国保財政安定へ関連法案提示 厚労省、都道府県へ移管が柱
厚生労働省は20日、社会保障審議会(厚労相の諮問機関)の医療保険部会に、医療保険制度改革の関連法案を示した。国民健康保険(国保)の運営をいまの市町村から都道府県へと移し、大企業健保の負担増による支援で国保の財政を安定させるのが柱だ。医療費の伸びを抑えるため、都道府県が目標を立て、病気の予防に取り組む。3月3日の閣議決定を目指す。
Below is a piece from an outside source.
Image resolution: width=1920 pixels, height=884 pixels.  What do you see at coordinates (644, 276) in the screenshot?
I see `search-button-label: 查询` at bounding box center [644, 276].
国保は、運営する市町村によっては財政規模が小さく、高齢化での支出増がより重くのしかかる。加入者の所得も低く、赤字を出して税金で穴埋めする市町村も多い。
そこで2018年度から国保の運営を都道府県に移し、財政基盤を広げる。保険料は市町村が徴収し、実績により保険料を安くできる仕組みとする。財政支援も広げ、17年度から公費3400億円を毎年投じる。財源の半分は、所得の高い大企業健保や公務員の共済組合の負担増で捻出する。
都道府県には国保を移すだけでなく、医療費の抑制も主導してもらう。割安な後発医薬品の普及などを進める期間6年の計画のなかに、医療費の目標を盛り込む。費用が目標を上回った場合の対策は、努力義務とする。
健保に対しては、医療費の請求や健診のデータを分析し効果的な病気の予防に取り組むよう促す。実績に応じて、健保の高齢者医療支援金の負担を最大10%減らせる仕組みを取り入れる方針だ。
医療保険部会では法案への異論はほとんど出なかった。厚労省は与党との調整や閣議決定を経て、今国会に法案を出す。成立すれば大企業健保の負担増などは4月1日からの施行とし、その他の項目も18年4月の国保移管までに順次施行する。